In Mortal Danger is nearly impossible to put down once started. Valli is an incredibly engaging character, being well read and incredibly intelligent. This leads to some very thought provoking discussions between Valli and Maximilian, who despite being on opposite sides of the war enjoy having someone to discuss things – from their favorite composers and books, to philosophical debates on human nature. Despite multiple reminders from both parties that they are in fact enemies, the chemistry between the two is palpable and the seeds of romance that were reluctantly sown in Resisting the Enemy begin to grow in earnest. The rest of the cast, while not being as central to the narrative are developed and fully fleshed out, making even the smallest bit-player memorable.
“The thing is, we can no longer separate the two – the war and the methods being used to wage it. They’ve become inextricably entwined, haven’t they? And no matter how hard we try, no matter how much we protest, we can’t distance ourselves from the atrocities being committed by the SS, the SD and the Gestapo.”

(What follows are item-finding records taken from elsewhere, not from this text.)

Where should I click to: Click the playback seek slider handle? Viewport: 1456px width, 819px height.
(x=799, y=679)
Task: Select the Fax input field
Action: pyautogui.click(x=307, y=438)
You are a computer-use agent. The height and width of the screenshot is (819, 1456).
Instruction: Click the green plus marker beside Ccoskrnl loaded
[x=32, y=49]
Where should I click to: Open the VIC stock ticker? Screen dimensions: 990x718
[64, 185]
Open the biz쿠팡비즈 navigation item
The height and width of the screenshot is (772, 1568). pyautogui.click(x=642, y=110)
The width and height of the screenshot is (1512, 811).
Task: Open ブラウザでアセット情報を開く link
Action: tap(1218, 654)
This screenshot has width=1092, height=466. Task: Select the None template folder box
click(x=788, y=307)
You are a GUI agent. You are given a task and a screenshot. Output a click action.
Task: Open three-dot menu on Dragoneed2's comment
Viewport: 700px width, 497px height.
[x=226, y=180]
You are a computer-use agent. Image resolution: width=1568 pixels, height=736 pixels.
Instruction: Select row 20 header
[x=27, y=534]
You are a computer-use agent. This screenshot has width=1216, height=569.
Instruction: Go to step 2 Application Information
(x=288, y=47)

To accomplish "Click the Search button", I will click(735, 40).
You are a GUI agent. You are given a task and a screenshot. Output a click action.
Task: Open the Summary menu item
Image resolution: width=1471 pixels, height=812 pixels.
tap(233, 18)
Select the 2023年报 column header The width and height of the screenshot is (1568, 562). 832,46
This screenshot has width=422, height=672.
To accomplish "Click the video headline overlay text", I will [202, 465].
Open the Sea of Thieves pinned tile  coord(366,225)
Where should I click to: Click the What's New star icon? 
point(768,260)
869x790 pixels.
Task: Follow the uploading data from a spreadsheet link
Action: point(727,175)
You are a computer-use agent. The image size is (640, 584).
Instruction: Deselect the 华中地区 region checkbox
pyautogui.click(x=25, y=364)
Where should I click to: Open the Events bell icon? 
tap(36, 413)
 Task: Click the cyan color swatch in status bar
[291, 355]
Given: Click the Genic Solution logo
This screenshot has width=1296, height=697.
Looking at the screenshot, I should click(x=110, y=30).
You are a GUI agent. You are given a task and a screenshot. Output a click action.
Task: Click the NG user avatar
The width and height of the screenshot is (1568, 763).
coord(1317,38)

The story itself is equal parts spy thriller and romance novel, and is surprisingly well balanced. The book manages to weave deftly between these two sides of the story at a measured pace, which ensures that the plot is never too fast, nor too cumbersome. Where Resisting the Enemy was told entirely from Valli’s perspective, In Mortal Danger allows the reader to see things from Maximilian’s point of view as well. This adds a whole new level to the story as suddenly a German officer is given a personality rather than just being a cog in the war machine. Maximilian is just as human a character as Valli, and despite his loyalty to the German nation as a whole – a sense of national pride that every person feels for their country to one degree or another – he recoiled from the atrocities being committed by the SS after his discovery while deployed in Russia. Maximilian’s character adds a whole new dynamic that is not often seen in Young Adult (and even New Adult) literature, particularly when Nazis are such an easy target when writers need a convenient villain. What makes In Mortal Danger so special in this aspect is that Maximilian is just one of several German characters in the book that are shown to have that aspect of humanity that makes them break the mold of “German = Bad Guy” trope so common to World War II themed novels. Lorraine Campbell even reminds readers that it wasn’t just the Nazis that did terrible things in the war by showing multiple French characters that acted as informants and snitches, right down to the French soldiers who showed no mercy to the corralled Jews, even going so far as to enjoy their suffering and abuse.
In Mortal Danger is an absolutely wonderful book, and a great ending to the story begun in Resisting the Enemy. Where Resisting the Enemy was a solid Young Adult title, In Mortal Danger is for slightly more mature readers and belongs more solidly in the New Adult category. The book is sure to be loved and devoured by historical fiction fans. Lorraine Campbell managed to create a beautifully complex novel, as complicated as the human psyche discussed in fleeting moments by Valli and Maximilian. A World War II novel that discusses everything from music, literature, romance, intrigue, war, and the complexities of human choice and decision making, In Mortal Danger is a worthy addition to any reader’s collection.